Assigned task 1:
Quote every remark the medicine blog post sets inside parentheses, in the order they appear.
Assigned task 2:
Resume the medicine blog post right after its final sentence, keeping the same first-person voice.

Page text:
........
It’s Wednesday night , so this series continues.
I left off last week being prescribed beta blockers.
Let me take this opportunity to give my rant on medicine.
I hate medicine.
I really, really, really hate it. A lot. If I ever have a cold, or a muscle ache, or anything of the like, invariably someone around me asks if I’ve taken medicine. Why would I? I’d rather just power through.
Sometimes “medicine” is used as a very broad term. I don’t dislike modern medicine. I like the idea that doctors can fix things that happen to me. I don’t like pills, or syrup, or really any kind of thing I have to take. (I dislike pills the most, though.)
I always thought I was very polite, and possibly even somewhat quiet about this fact. But every time I met a doctor on my case in the hospital (or even now, if I go to a doctor for any reason), the first thing a doctor does, as she looks up from my chart, is say, “So, you really don’t like medicine, huh?”
It probably says I’m a troublemaker in my chart, doesn’t it?
Anyway, the doctors at Tufts gave me a prescription for beta blockers. I reluctantly, begrudgingly got it filled, and started taking pills daily (maybe multiple times a day?). Doctors kept stressing that this was my heart, and my life, and everything. They made it sound super serious. Fine. I’ll take your medicine so that I can live. Or whatever.
I returned to school that Thursday. It was so weird going back. The last time everyone had seen me, I’d been walking out with paramedics.
I didn’t know what to say when I came back. I tried to apologize for the big interruption (and possibly startling people), but it’s hard to make that sound sincere (even though it was). I tried to make light of it, but I’m sure my jokes were awkward. I don’t remember what I said, or I’d tell you my awkward jokes. (It wasn’t like I was doing stand up or anything.)
I also was kind of full of questions (which I’m sure was annoying). I like to be present. I usually like to be pretty in control. And here was this crazy occurrence in my class that I kind of missed, you know, by being unconscious.
........
Source material:

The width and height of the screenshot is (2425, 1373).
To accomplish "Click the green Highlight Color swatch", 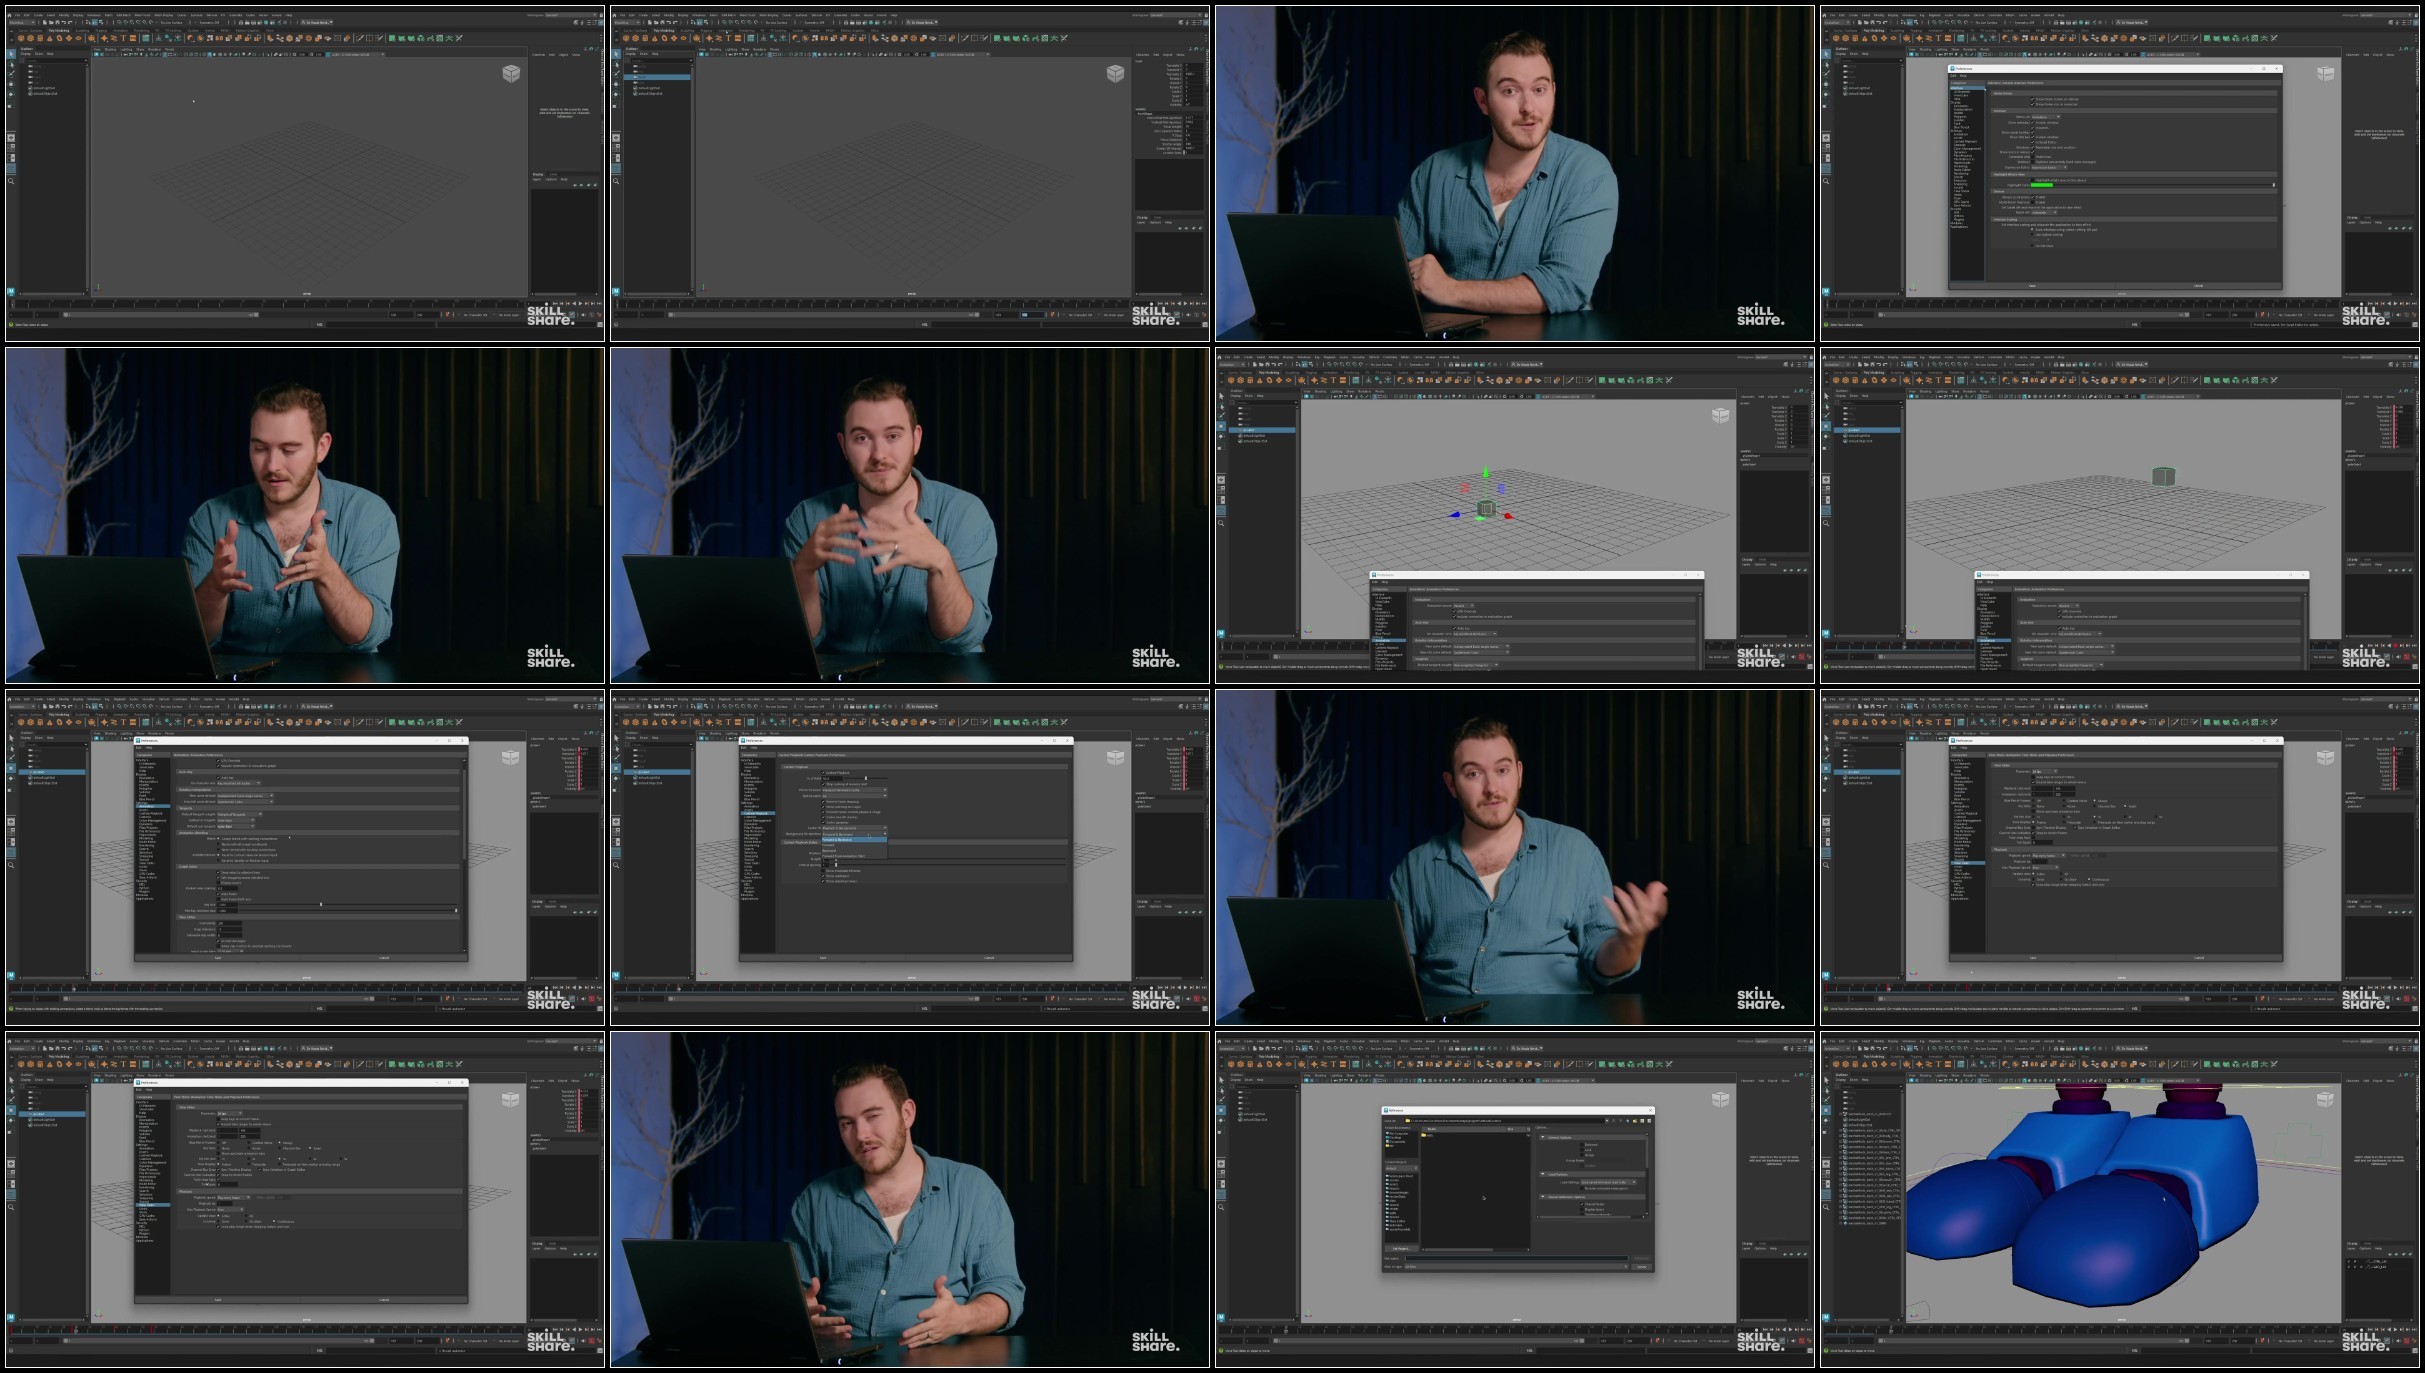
........
Result 1:
1. I dislike pills the most, though.
2. or even now, if I go to a doctor for any reason
3. maybe multiple times a day?
4. and possibly startling people
5. even though it was
6. It wasn't like I was doing stand up or anything.
7. which I'm sure was annoying

Result 2:
I wanted to know what happened, who called 911, and all that jazz. The boys – I’m pretty sure I was the only girl in my class – gave me the story, even though I felt weird being curious about it.
But how can you not be? Everyone else was talking about it. I wanted to feel as though I was a part of the trending topic at school – which was especially weird, because I was part of it! After all, the story revolved around me, which is not what I wanted…
I mean, I did want everyone talking about me. Let’s get real. Otherwise I wouldn’t have taken on fun dares such as this one. But that’s the kind of stuff I wanted them talking about, not weird heart stuff.
It was so weird too, because everyone was asking me how I was doing. On the one hand, that was very sweet. On the other, it was so awkward. Having a heart problem is totally awkward.
And then it was weird because I didn’t have a definitive end. It wasn’t like “well, they fixed me right up!” It was more like, “Well, I have this really rare thing that they couldn’t fix on the first try. Now we’re trying medicine. And we’ll see.”
Of course, many people just got “I’m fine.” The longer explanatory version was mainly for close friends or super curious people.